Saving a Conda environment to an Oracle Storage Bucket

The changes you make to this environment will persist on this notebook session until it is deactivated. However, to save and share these environments with other Data Science users you will need to publish them to an OCI Storage Bucket.

If you do not already have a storage bucket to use, you can create one from Storage  Buckets.

screenshot of a list of storage of options

The Bucket I am using here is called DataScience_Bucket, you will need to know the object storage namespace and bucket name of the bucket you intend to use.

Your notebook session can be connected to a storage bucket using “Resource Principal”, as long as your dynamic group has policies to “use” buckets and to “manage” object-family. Otherwise they can be connected using an API key.

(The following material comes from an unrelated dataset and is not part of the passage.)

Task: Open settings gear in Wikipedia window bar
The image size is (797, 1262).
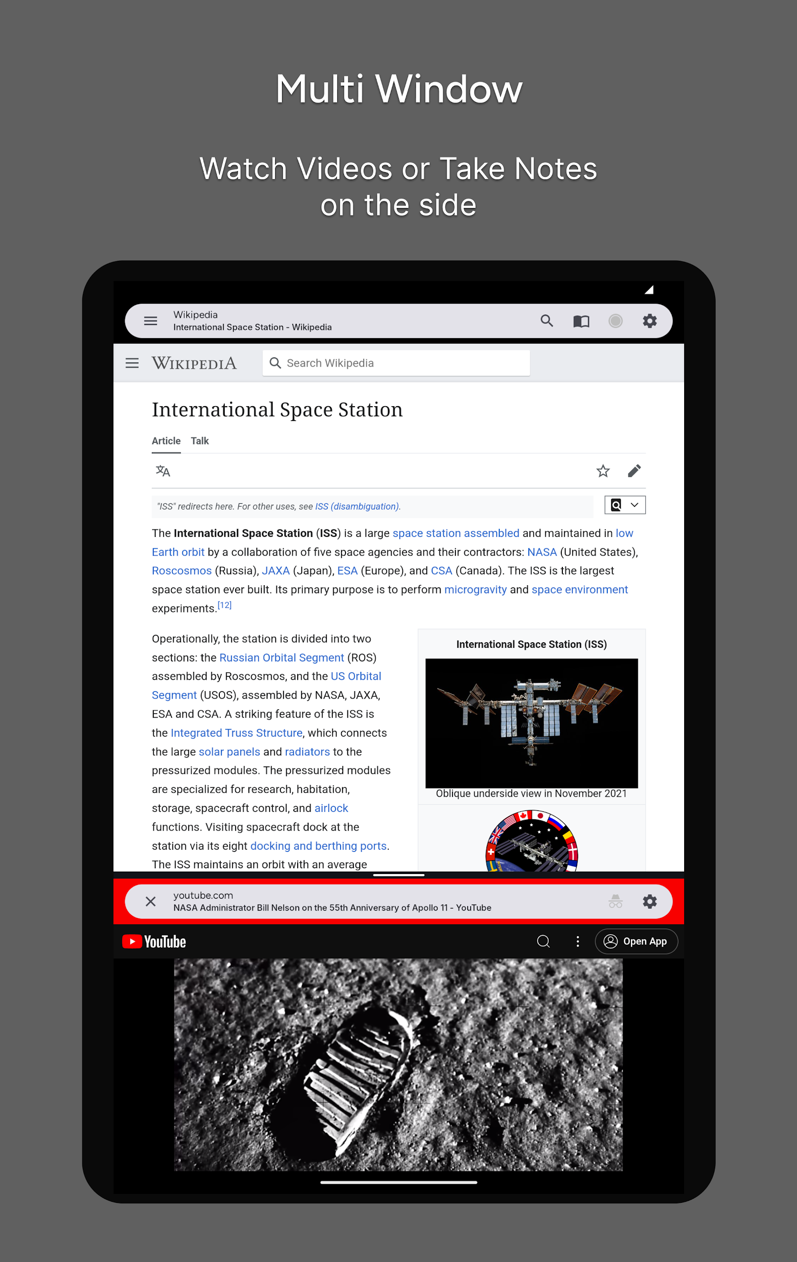Action: pyautogui.click(x=649, y=321)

Go to Settings under the Launcher tab, then then select “Resource Principal” as your Authentication mode, and fill in the namespace and bucket name.

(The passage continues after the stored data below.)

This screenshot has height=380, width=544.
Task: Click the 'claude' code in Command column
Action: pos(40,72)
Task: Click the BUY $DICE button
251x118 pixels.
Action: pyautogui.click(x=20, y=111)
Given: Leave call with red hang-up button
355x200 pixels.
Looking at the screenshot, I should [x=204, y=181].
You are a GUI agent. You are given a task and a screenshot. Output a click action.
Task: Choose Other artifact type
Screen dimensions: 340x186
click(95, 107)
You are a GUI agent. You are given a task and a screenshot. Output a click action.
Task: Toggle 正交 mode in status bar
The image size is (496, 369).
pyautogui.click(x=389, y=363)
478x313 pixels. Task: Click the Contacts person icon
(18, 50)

screenshot of oracle launcher interface

After creating this connection to the storage bucket you can publish your conda environment to the bucket, allowing it to be seen and used by anyone with access to the Bucket.

odsc conda publish -s rm_ds_env_v0_1

screenshot of a code editor

Once publishing is complete, you will be able to see the environment stored in your bucket:

screenshot of an object editor

You will also be able to see the environment in the Environment Explorer.

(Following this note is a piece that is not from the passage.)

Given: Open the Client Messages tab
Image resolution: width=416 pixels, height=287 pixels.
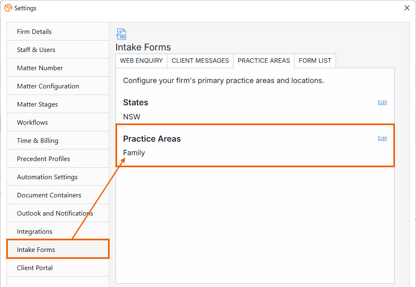Looking at the screenshot, I should point(200,61).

screenshot of the oracle environment explorer

Any other users who can connect to that bucket will be able to install your custom environment.

Editing or updating this environment is as simple as cloning the environment, creating a new version number, adding or updating packages using pip, and then publishing the new version to the storage bucket.

odsc conda clone -f rm_ds_env_v0_1 -e RM_DS_ENV 
Version number [0.1]? 0.2

Activate the environment using:

conda activate /home/datascience/conda/rm_ds_env_v0_2

Install or update packages from within the terminal then publish the new edited environment back to storage bucket using:

odsc conda publish -s rm_ds_env_v0_2

Data Preparation

Obviously any model you create will be limited by the quality of the dataset it is trained on. There are several steps you will want to perform to clean and prepare your data for modeling. To do so, understanding your data is key, certain cleaning or transformation steps may not make sense on some columns, or you might be able to see from visual inspection that some values in a column look incorrect.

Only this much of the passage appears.